### EXERCISE DETAILS
Show each line of the data below that has the string "computer" in it.

### Data extracted from a collection
-=-=-=-=-
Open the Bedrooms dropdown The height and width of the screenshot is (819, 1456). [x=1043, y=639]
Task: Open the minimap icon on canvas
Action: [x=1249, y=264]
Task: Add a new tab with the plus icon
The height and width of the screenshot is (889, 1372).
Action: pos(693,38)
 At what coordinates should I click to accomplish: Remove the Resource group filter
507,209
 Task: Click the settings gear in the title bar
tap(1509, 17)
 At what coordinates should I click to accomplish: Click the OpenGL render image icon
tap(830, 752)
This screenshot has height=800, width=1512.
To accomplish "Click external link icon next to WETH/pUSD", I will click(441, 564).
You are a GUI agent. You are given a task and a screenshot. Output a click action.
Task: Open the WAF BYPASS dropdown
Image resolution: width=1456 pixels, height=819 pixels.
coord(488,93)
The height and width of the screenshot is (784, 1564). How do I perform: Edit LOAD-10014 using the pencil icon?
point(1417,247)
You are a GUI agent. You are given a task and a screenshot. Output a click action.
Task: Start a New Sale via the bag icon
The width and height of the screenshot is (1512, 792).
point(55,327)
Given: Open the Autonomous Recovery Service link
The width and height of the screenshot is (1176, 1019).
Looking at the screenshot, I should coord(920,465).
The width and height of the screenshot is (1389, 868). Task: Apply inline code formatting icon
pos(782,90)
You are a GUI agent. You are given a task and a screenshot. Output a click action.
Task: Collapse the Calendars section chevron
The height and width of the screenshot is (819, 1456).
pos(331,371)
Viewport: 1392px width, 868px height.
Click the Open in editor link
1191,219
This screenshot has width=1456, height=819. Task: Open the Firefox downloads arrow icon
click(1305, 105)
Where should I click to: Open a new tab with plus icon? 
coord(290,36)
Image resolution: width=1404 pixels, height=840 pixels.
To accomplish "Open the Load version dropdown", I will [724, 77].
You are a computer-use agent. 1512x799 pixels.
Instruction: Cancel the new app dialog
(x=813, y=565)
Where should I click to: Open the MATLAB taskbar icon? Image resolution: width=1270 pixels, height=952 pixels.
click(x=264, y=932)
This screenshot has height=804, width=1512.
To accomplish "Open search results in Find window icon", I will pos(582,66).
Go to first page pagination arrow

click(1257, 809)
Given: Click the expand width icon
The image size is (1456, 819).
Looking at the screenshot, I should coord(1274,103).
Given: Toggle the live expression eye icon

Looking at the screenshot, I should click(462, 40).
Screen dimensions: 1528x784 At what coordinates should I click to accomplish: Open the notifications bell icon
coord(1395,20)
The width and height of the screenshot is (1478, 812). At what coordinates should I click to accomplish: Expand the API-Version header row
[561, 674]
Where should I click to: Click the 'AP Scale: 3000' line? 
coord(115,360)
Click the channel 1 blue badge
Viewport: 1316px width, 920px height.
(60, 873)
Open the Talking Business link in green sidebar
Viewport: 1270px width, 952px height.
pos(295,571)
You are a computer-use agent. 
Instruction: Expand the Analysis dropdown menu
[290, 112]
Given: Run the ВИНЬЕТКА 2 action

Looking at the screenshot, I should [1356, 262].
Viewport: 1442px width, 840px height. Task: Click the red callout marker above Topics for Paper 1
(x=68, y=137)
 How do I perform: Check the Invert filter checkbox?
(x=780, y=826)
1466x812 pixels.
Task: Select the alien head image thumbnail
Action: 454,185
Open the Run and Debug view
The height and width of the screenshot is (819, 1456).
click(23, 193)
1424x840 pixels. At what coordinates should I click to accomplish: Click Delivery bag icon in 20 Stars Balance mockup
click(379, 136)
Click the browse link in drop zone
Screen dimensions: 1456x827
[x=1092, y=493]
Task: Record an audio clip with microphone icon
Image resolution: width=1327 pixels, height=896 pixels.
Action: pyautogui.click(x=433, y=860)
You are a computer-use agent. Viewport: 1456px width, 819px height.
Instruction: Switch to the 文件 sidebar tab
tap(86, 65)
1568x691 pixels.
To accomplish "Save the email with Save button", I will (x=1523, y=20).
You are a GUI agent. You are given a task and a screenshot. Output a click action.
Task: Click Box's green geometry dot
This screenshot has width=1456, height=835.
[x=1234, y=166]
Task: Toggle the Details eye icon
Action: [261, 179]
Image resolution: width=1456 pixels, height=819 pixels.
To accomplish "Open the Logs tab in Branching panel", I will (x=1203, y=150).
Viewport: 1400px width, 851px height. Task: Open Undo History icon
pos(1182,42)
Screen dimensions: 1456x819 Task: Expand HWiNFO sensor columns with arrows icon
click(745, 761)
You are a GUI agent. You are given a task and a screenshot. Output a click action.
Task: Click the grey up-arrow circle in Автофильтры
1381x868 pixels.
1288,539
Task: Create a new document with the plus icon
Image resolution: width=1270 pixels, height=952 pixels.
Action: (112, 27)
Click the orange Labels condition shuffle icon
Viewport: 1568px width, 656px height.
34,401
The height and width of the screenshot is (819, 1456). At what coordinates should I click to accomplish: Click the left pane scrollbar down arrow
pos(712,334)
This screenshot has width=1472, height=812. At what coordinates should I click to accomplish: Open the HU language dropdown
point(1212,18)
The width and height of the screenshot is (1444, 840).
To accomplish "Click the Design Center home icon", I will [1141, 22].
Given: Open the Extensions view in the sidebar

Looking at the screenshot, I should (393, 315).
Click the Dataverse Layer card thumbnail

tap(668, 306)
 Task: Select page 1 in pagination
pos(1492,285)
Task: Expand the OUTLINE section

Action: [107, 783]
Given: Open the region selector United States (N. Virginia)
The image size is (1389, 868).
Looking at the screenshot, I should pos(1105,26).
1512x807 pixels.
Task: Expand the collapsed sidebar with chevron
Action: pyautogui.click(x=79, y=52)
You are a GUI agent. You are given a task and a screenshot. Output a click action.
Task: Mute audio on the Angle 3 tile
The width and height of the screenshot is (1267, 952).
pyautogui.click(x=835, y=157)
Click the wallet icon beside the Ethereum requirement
-=-=-=-=-
### SOLUTION TO THE PROBLEM
You are a computer-use agent. 1512x799 pixels.
You are a computer-use agent. 
You are a computer-use agent. Viewport: 1456px width, 819px height.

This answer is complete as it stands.